Supplément au voyage de Bougainville (Denis Diderot)

 



L’œuvre de Diderot est protéiforme et dépasse le cadre de la philosophie pour toucher la littérature et le théâtre.

Véritable conte philosophique, « Supplément au voyage de Bougainville » est publié après sa mort en 1796 et constitue une vive réaction aux écrits du célèbre explorateur français qui relate dans sa « Description d’un voyage autour du monde » une vision idéalisée d’un paradis tahitien.

Débutant par un dialogue entre deux personnages (A et B !)  venant à parler du récit de Bougainville, le livre en vient assez rapidement à critiquer l’entreprise de conquête des Européens sur les autres peuples prétendument sauvages de Polynésie.

Diderot fait ensuite parler le vieux chef d’un village tahitien qui déclame un discours d’adieu au moment ou l’expédition quitte son île.

Le chef n’est pas tendre avec Bougainville, lui reprochant d’avoir corrompu les usages simples et purs de son peuple qui avait trouvé son équilibre en vivant au contact de la nature.

Bougainville a introduit à Tahiti la notion de possession (des terres, des objets, des femmes ) avec tous les inévitables conflits qui en découlent.

Le vieillard critique l’orgueil et l’avidité de l’explorateur s’autoproclamant au mépris des autochtones maîtres des lieux  par le simple fait d’avoir été selon lui le premier européen à le découvrir.

A travers ces propos, Diderot vilipende en fait le sentiment de supériorité de l’occidental sur le « sauvage » certes moins avancé techniquement mais plus sain et robuste.

Mais la partie la plus importante du conte réside en l’entretien entre un aumônier et Orou, jeune tahitien que Bougainville ramena en France sur son bateau.

Entre le sauvage et l’aumônier va s’instaurer un véritable dialogue philosophique ou Orou va démonter à son interlocuteur que les lois et coutumes imposées par la religion chrétienne sont non seulement inefficaces mais également nuisibles au bonheur naturel de l’homme.

Incapable de comprendre la signification d’un Dieu invisible, impuissant mais imposant beaucoup de restrictions impossibles à tenir, le tahitien expliquant les mœurs en vigueur sur son île va en effet considérablement ébranler les certitudes rigides du prêtre en matière d’éducation, de mariage et de sexualité en montrant tout le caractère subjectif voir parfois ridicule d’un point de vue naturel des notions de fornication, d’inceste et d’adultère.

L’entretien se termine par la capitulation du prêtre qui cède aux coutumes tahitiennes et couche avec toutes les femmes qu’on lui propose (!)

Très provocateur, Diderot termine ensuite brillamment son exposé en démontrant l’absurdité d’une loi religieuse voir civile pour la vie amoureuse sauf si ces deux dernières se calquent sur la loi naturelle en supprimant les notions de pudeur, de fidélité et de jalousie.

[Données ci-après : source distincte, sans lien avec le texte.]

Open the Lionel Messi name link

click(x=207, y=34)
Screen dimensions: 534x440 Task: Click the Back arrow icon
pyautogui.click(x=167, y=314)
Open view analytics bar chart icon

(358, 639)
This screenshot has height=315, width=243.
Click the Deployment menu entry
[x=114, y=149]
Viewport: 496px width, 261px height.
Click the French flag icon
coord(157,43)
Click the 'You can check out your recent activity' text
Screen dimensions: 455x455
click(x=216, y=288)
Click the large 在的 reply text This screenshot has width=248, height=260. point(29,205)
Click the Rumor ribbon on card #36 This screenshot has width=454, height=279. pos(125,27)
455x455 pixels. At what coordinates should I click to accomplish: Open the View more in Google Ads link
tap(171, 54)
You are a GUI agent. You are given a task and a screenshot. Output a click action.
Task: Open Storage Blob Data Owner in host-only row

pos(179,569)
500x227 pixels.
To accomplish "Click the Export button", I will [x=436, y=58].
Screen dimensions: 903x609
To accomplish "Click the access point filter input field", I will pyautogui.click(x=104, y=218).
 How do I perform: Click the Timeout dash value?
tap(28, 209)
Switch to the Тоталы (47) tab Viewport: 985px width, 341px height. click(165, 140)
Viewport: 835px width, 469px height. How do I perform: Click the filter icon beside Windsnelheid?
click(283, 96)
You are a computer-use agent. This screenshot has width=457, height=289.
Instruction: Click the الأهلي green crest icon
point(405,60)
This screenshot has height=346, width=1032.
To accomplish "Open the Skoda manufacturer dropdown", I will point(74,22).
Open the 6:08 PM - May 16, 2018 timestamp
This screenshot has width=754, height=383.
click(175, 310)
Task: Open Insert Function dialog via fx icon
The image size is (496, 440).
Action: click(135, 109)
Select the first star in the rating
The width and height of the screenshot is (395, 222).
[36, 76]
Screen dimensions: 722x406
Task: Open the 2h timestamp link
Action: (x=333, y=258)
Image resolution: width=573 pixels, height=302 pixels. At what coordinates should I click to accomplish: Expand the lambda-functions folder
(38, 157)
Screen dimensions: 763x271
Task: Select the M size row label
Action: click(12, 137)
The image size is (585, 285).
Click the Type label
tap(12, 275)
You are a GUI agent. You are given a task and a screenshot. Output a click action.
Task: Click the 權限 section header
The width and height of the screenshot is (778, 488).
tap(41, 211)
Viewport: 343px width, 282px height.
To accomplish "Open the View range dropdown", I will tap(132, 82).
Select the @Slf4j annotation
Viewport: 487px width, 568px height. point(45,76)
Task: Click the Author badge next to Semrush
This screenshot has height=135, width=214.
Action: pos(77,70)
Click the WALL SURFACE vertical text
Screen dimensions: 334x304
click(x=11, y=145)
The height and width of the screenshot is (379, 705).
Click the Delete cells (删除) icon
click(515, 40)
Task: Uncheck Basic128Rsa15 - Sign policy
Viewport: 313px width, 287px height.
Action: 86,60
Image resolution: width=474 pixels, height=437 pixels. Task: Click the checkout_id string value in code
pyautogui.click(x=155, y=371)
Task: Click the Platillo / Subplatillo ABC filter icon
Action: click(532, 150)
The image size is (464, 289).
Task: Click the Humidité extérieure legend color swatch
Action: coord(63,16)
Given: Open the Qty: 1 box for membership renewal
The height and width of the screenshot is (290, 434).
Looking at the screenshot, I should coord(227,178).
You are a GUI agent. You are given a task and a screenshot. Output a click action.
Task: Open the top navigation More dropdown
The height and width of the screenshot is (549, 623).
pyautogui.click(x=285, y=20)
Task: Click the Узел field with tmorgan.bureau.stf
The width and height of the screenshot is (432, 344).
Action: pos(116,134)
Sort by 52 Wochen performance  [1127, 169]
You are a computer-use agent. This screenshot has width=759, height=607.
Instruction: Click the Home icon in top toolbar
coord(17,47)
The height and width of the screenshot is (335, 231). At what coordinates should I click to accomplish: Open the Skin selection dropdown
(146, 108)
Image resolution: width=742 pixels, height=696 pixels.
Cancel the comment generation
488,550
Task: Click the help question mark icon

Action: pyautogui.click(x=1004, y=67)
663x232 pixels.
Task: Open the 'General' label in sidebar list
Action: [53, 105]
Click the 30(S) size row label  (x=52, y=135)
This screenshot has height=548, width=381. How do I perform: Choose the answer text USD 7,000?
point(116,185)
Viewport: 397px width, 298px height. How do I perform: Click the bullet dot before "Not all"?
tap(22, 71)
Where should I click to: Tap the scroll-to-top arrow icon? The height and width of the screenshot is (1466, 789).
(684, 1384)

En conclusion, « Supplément au voyage de Bougainville » est un conte formidablement provocateur et audacieux destiné à prendre le contre pied du sentiment de supériorité des colons blancs venant apporter leur prétendus progrès et civilisation à des  peuples vivants en harmonie et ne demandant rien à personne.

L’exemple de la société tahitienne calquant ses coutumes sur les lois naturelles, donne la l’occasion à Diderot d’attaquer à nouveau la religion chrétienne et de réaffirmer ses positons naturalistes.

J’ai été complètement subjugué par ce conte renvoyant comme un boomerang en plein visage toute la folie des conquêtes des empires européens avides de territoires, de richesses et pensant stupidement apporter la civilisation et la foi chrétienne à des peuples souvent pacifiques.

Diderot se posant ici en véritable objecteur moral et en parfait humaniste mettant tous les hommes sur le même pied d’égalité, mérite assurément son statut de grand penseur du siècle des Lumières qui honora tant la France.